Nothing too wine-y today - gearing up to taste dozens of South African Sauvignons next week, but today's a day when I should be writing and hoping that editors don't ring up saying 'Where's my article on ___?'

But while I'm here, my sister has packed many jobs into her 40-something years, one of which was translating from French and Italian into England. She was always moaning about ambitious companies that would spend heaps on marketing and then blow it all by skimping on translation. I've just happened across a web site for a hotel that illustrates in truly surreal fashion just what she was talking about. Enjoy...

Thursday, August 09, 2007

The ten commandments of the wine cellar

1) Thou shalt not kill. If you’re planning to keep wine at home for anything more than a couple of years, you need to give serious thought to where and how it is stored, otherwise you could ruin it. More of that in a future post, but for now, it’s the do’s and don’t’s of cellar etiquette.
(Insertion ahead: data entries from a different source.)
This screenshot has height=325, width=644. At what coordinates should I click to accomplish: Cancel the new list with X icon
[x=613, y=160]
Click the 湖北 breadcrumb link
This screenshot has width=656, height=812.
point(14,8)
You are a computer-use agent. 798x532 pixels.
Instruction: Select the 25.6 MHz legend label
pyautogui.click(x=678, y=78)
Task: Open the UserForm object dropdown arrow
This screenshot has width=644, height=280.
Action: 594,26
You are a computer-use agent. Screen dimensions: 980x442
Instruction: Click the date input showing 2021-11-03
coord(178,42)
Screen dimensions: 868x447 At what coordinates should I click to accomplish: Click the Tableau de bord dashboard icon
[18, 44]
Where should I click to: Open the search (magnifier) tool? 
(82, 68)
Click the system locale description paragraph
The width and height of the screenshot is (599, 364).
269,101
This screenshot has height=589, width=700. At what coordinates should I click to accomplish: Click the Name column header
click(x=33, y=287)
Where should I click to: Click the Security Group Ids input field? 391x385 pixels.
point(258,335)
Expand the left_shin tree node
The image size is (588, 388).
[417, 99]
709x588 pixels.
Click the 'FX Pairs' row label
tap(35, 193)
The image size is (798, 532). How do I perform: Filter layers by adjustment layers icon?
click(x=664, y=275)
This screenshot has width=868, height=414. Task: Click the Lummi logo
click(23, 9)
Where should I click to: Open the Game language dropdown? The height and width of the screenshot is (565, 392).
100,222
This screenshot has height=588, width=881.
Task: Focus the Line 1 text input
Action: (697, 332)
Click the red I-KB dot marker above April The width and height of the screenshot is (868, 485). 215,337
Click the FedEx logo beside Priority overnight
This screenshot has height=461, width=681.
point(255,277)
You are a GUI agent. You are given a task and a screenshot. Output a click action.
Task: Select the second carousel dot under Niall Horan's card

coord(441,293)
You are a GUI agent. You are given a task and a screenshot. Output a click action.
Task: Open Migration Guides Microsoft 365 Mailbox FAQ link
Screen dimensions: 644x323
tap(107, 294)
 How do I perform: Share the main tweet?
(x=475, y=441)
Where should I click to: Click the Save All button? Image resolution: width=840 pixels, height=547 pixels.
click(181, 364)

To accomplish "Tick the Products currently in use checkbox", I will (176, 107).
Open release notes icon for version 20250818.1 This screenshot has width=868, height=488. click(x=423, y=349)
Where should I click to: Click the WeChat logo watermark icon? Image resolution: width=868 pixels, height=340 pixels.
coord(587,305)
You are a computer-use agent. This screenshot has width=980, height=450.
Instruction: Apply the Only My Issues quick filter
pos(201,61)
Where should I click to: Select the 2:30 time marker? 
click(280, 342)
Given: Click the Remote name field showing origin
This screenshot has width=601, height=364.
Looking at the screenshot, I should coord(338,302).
2) Never buy a wine you don’t like. Try to taste any wine you’re thinking of buying in quantity, even if it has the pundits raving. If it doesn’t hit the right spots, then just say ‘no’.

3) Don’t buy too much. Resist wine merchants’ ‘vintage of the century’ propaganda, and buy in sensible quantities. Otherwise you’re going to run short of a) space, b) money for other pleasures, and c) lifetime in which to polish off your stash. Similarly...

4) Stock-take. If you’re drinking mostly Burgundy and buying mostly Bordeaux, you’ll eventually encounter stock flow problems. Every six months, check your supplies and adjust your drinking/purchasing patterns accordingly.

5) There will always be another vintage. You missed out on the superb 2005 clarets/Burgundies/whatever (strike out as applicable). But guess what? The 2001 clarets/2002 Burgundies/2003 whatever were also rather good. No vintage is unmissable.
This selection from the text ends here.